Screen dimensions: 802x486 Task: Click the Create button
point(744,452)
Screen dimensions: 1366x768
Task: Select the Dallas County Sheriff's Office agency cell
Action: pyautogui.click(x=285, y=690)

_ _ _ _ _

Reproduce the listing above word for word, keeping every line in its original order.

Screen dimensions: 802x486 Task: Click the Create button
point(744,452)
Screen dimensions: 1366x768
Task: Select the Dallas County Sheriff's Office agency cell
Action: pyautogui.click(x=285, y=690)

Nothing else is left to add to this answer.